Abgas-Skandal bei VW Online-Händler: Diesel verkaufen sich schlechter

Bonn/Köln · Der Skandal um manipulierte Abgaswerte bei VW-Dieselfahrzeugen dämpft offenbar die Nachfrage nach diesem Antrieb.

Die Verkaufsberater spürten eine Skepsis gegenüber Dieselmodellen, gegenüber VW-Dieseln und auch gegenüber VW im Allgemeinen, sagte Sebastian Blens, Pressesprecher des Kölner Internet-Neuwagenvermittlers MeinAuto am Freitag. Interessenten wollten abwarten. Ob sie Käufe verschieben, lasse sich erst in Wochen sagen.

Eine Verschiebung der Anteile zwischen Diesel- und Benzinmotoren erkennt Blens aber schon. Knapp 43 Prozent der von MeinAuto vermittelten Pkw bis zum 21. September hatten einen Diesel. Vom 21. bis zum 24. September sank dieser Anteil auf 37,4 Prozent. Bei VW-Modellen fuhren bis zum Skandal knapp 40 Prozent der vermittelten Autos mit Diesel. Seit dem dem 21. September sank der Anteil der Dieselmotoren bei VW auf knapp 30 Prozent, der Anteil der Benziner stieg auf gut 70 Prozent. Noch sei aber nicht zu sehen, ob andere Hersteller profitierten.

Wer bereits ein Fahrzeug der VW-Gruppe fährt, interessiert sich brennend für die Frage, ob in seinem Auto ein Motor eingebaut ist, der von den Manipulationen betroffen ist. Doch wer sich eine Auskunft vom Händler seines Vertrauens erhofft, wird enttäuscht. "Dazu können wir ihnen im Augenblick noch gar nichts sagen", heißt es. Man warte auf die Liste der betroffenen Modelle. Auch auf den Internetseiten großer VW-Händler aus der Region ist die Welt noch in Ordnung: Erläuterungen zur VW-Affäre gab es gestern noch nicht.

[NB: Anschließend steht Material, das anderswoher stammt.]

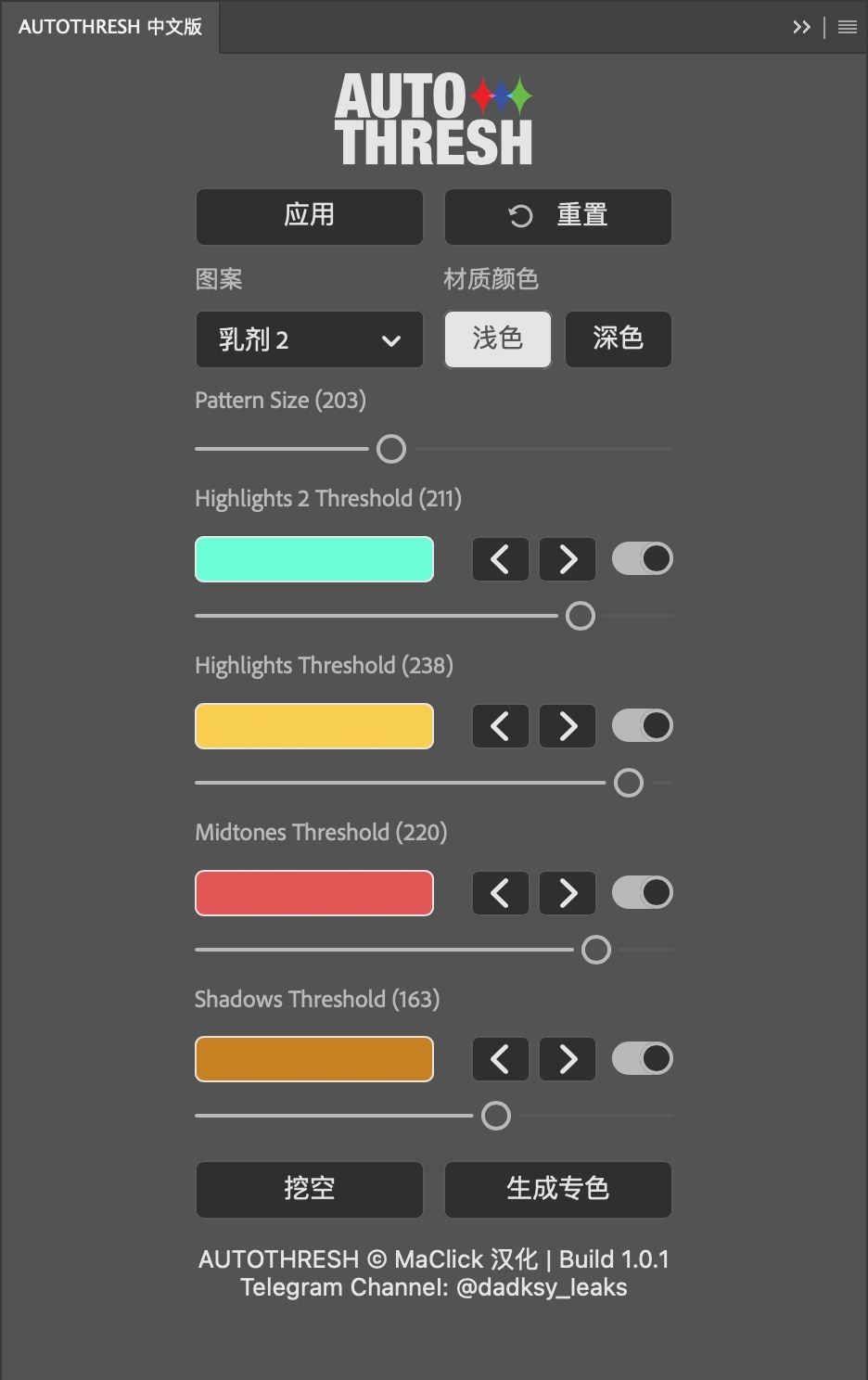
Task: Click next arrow for Midtones Threshold
Action: (568, 893)
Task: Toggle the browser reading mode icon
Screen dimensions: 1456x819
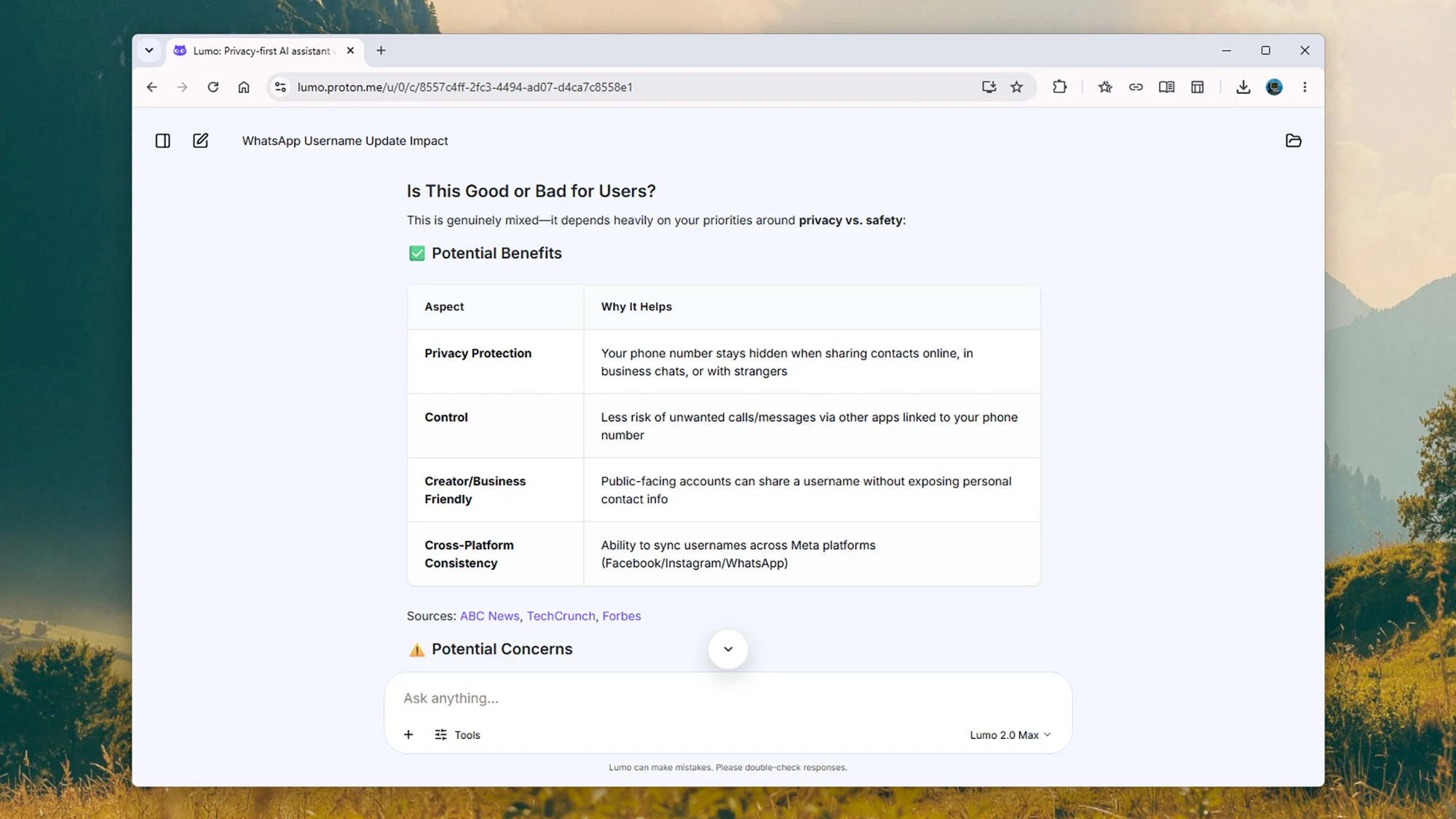Action: click(1166, 87)
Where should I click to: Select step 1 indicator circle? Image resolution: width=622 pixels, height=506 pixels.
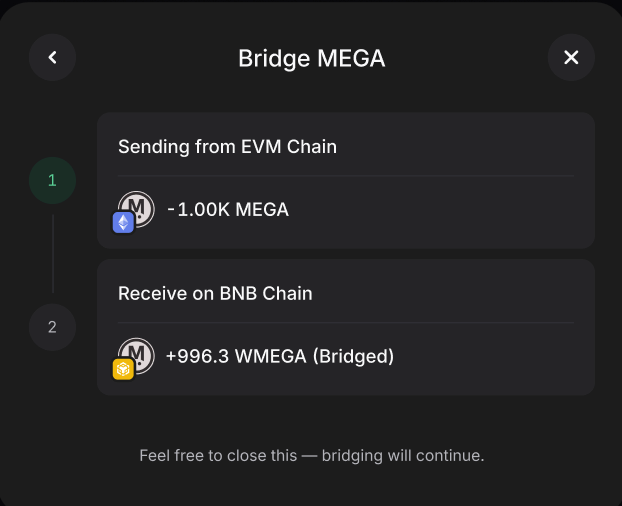tap(52, 181)
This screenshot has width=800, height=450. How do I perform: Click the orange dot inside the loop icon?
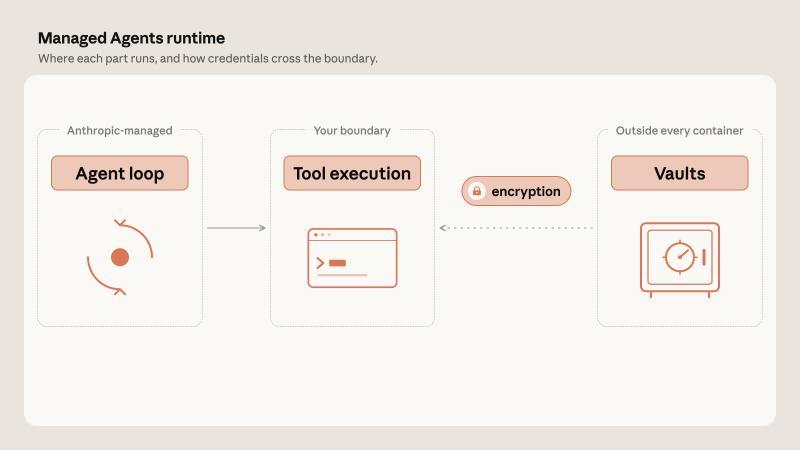click(x=120, y=257)
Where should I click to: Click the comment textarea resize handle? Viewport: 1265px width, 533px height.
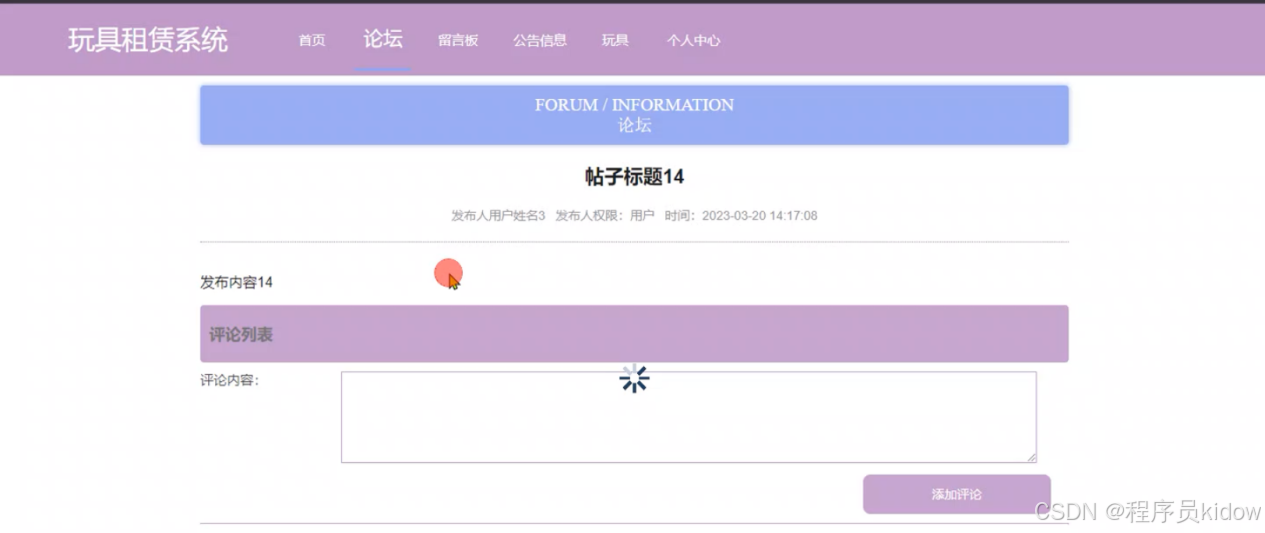[x=1031, y=457]
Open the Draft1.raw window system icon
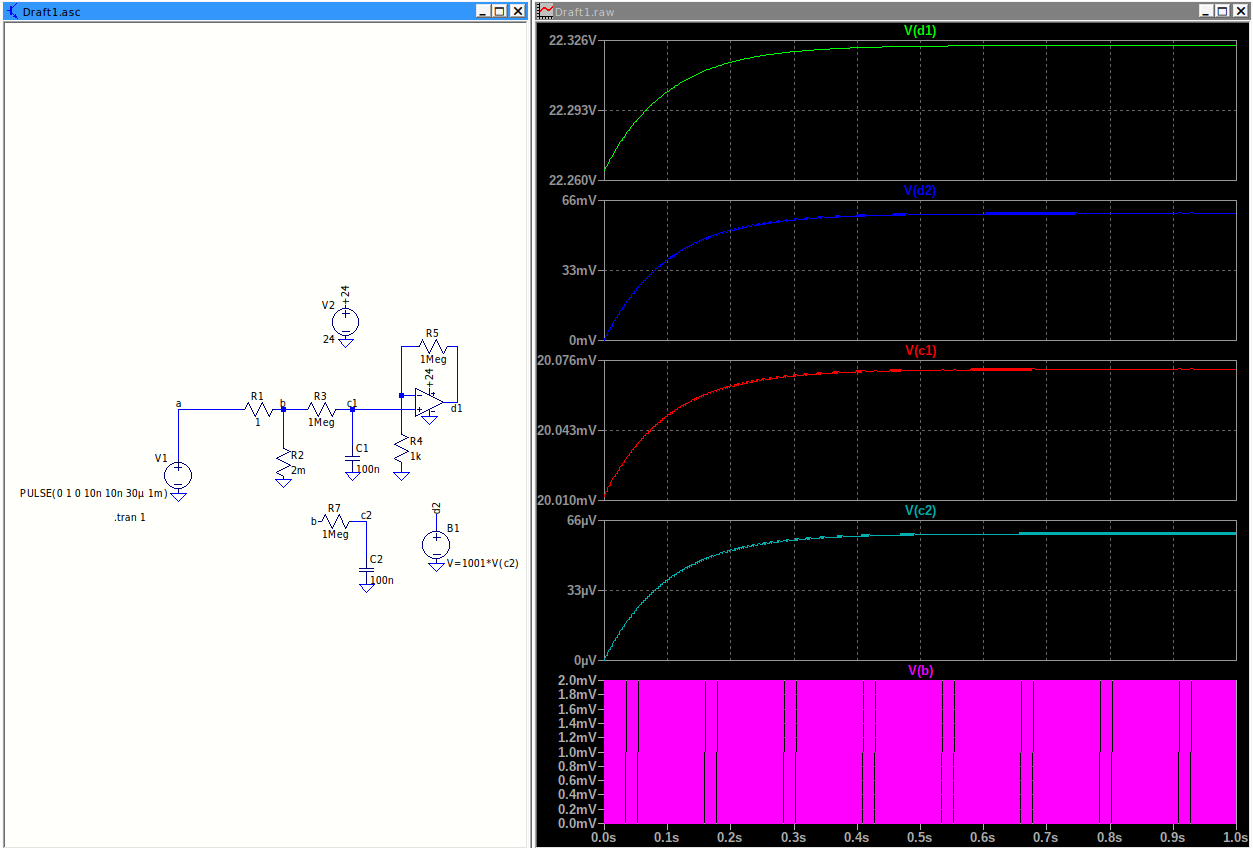 (x=546, y=10)
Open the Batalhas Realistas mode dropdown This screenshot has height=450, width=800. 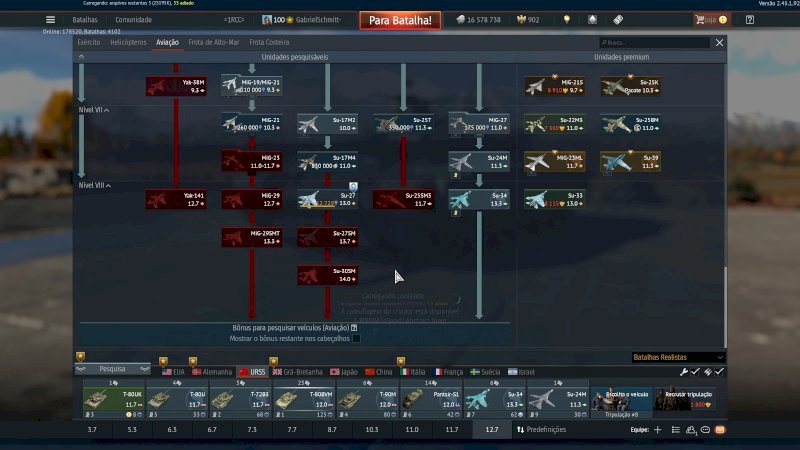(678, 357)
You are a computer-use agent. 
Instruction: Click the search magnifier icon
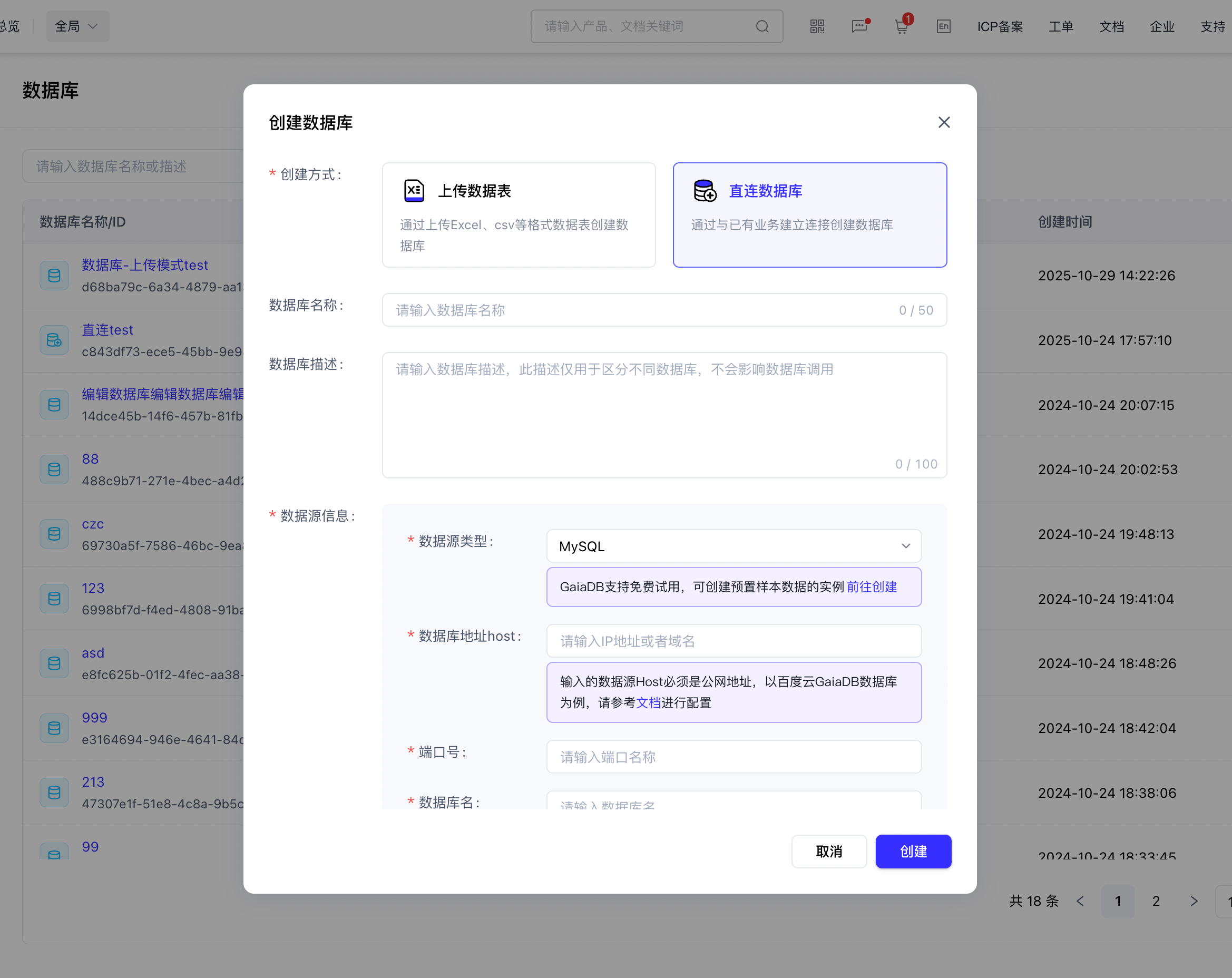pos(762,26)
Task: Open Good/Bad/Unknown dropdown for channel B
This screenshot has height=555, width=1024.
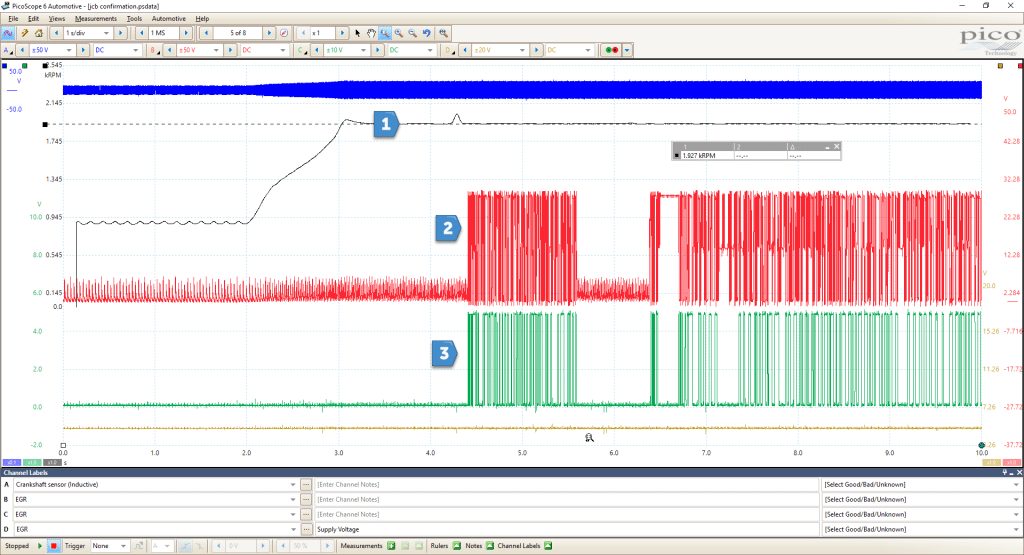Action: (921, 500)
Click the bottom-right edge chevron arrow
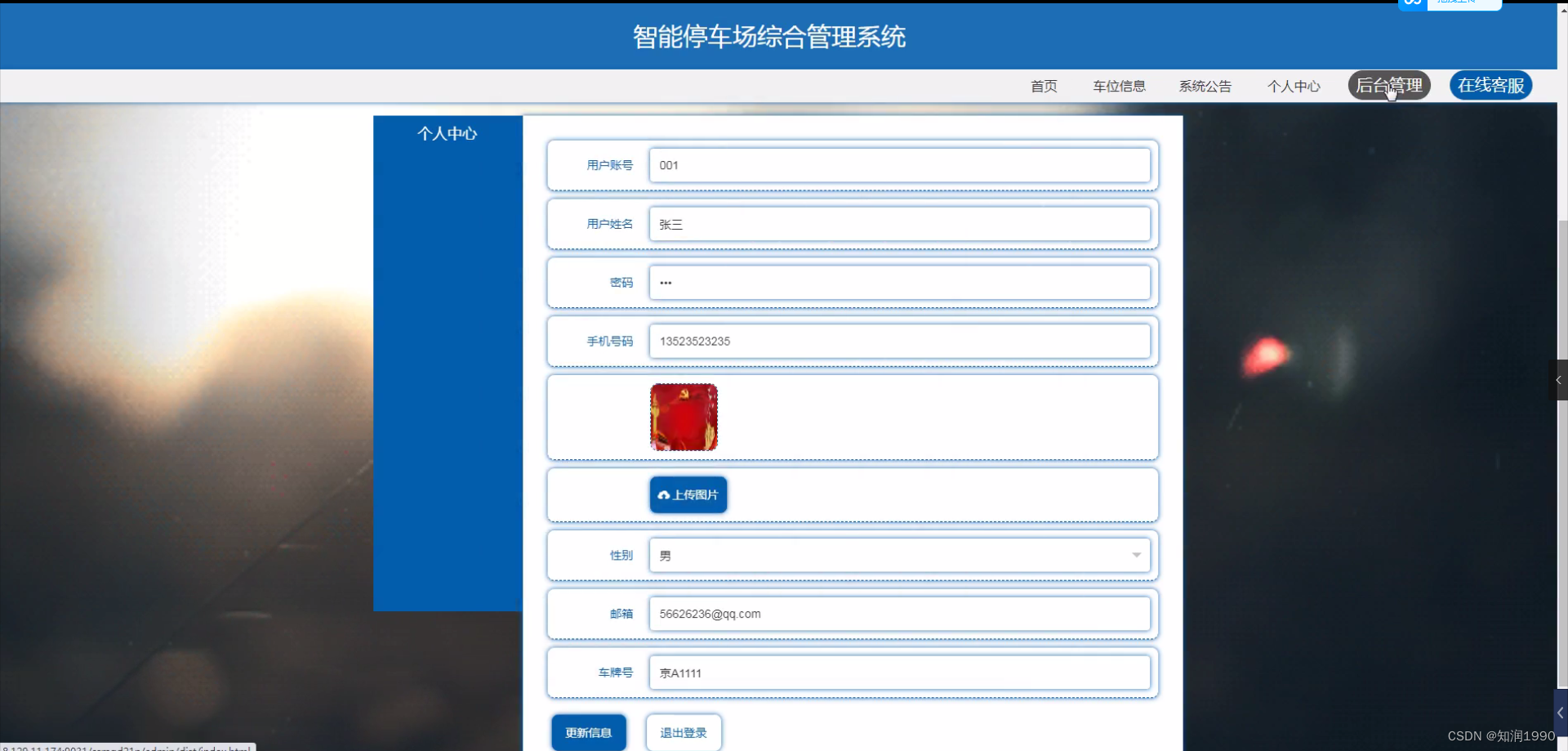 (x=1559, y=712)
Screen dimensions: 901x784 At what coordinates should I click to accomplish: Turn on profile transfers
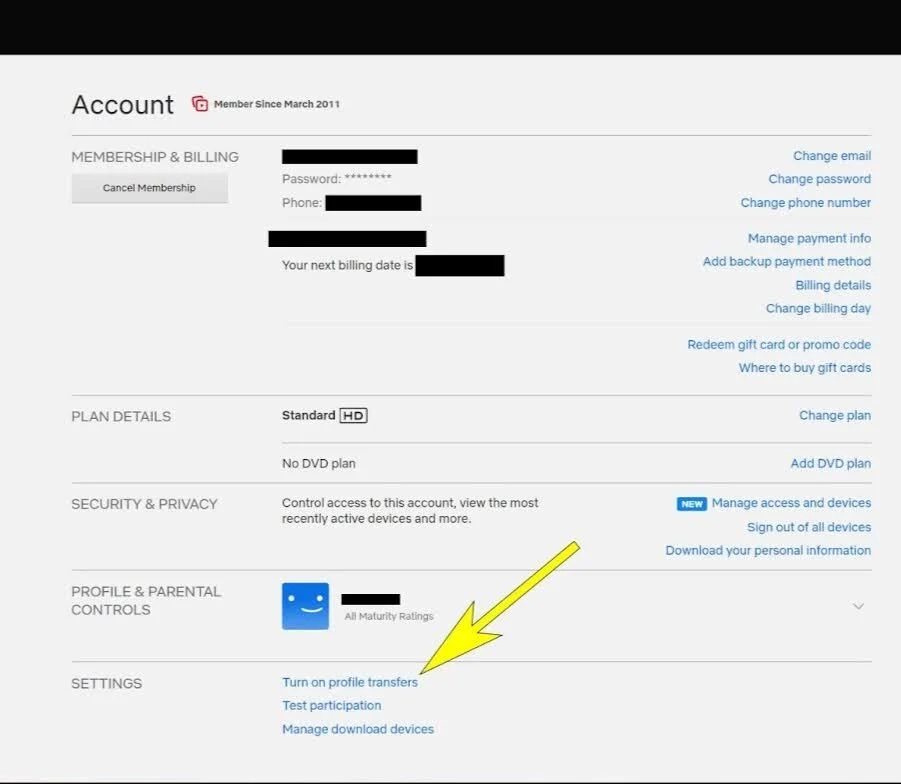coord(349,683)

Bislang hat der Volkswagen-Konzern bekannt gegeben, dass eine "auffällige Abweichung zwischen Prüfstandswerten und realem Fahrbetrieb" ausschließlich beim Diesel-Motortyp EA 189 festgestellt wurde. Der Konzern bereitet eine Liste der von der Abgas-Affäre betroffenen Dieselwagen vor. Laut Verkehrsminister Alexander Dobrindt geht es um Fahrzeuge mit 1,6- und 2-Liter-Dieselmotoren. Bisher bekannt ist, in welche Modellreihen der VW-Tochter Audi der Motorentyp verbaut wurde: A1, A3, A4 und A6. Die genauen Baujahre sind aber unbekannt. Auch bei Skoda wurden Modelle der Reihen Fabia, Roomster, Octavia und Superb von 2009 bis 2013 teilweise mit den betroffenen Dieselmotoren ausgerüstet. Es könnten aber auch 1,2-Liter-Diesel-Motoren und leichte Nutzfahrzeuge betroffen sein, sagte Dobrindt. Mindestens 2,8 Millionen Fahrzeuge seien in Deutschland betroffen.

Wer nun gucken möchte, ob ein Motor des Typs EA189 unter der Haube seines Fahrzeugs steckt, kommt nicht weiter. Wie ein ADAC-Sprecher sagte, lässt sich an keiner der diversen Prüfnummern im Motorraum ablesen, ob es sich um den betroffenen Motortyp handelt. EA189 sei eine interne VW-Bezeichnung, die sich dort nicht wiederfinde. Das EA stehe für Entwicklungsauftrag. Fahrer sollten in Ruhe abwarten, bis VW die gestern Abend veröffentlichte Liste der betroffenen Modelle präzisiert. Es handele sich ja nicht um sicherheitsrelevante Aspekte.

Ob es sich bei den Manipulationen des Abgastests um erhebliche Mängel handele, die zum Rücktritt vom Kauf berechtigen, sei derzeit juristisch noch nicht klar zu bewerten, heißt beim Versicherer Arag. Zwar können auch geringe Mängel bei einem Neuwagen einen Sachmangel darstellen. Den Kauf gänzlich rückgängig machen, könne ein Kunde dann aber nicht.

Zum abweichenden Kraftstoffverbrauch hätten Gerichte Urteile im Sinne der Verbraucher gefällt, teilt die Versicherung mit. Ein Käufer könne vom Kaufvertrag zurücktreten, wenn der gekaufte Neuwagen auch unter Testbedingungen über zehn Prozent mehr Kraftstoff verbraucht, als im Verkaufsprospekt angegeben. (OLG Hamm, Az.: I-28 U 94/12).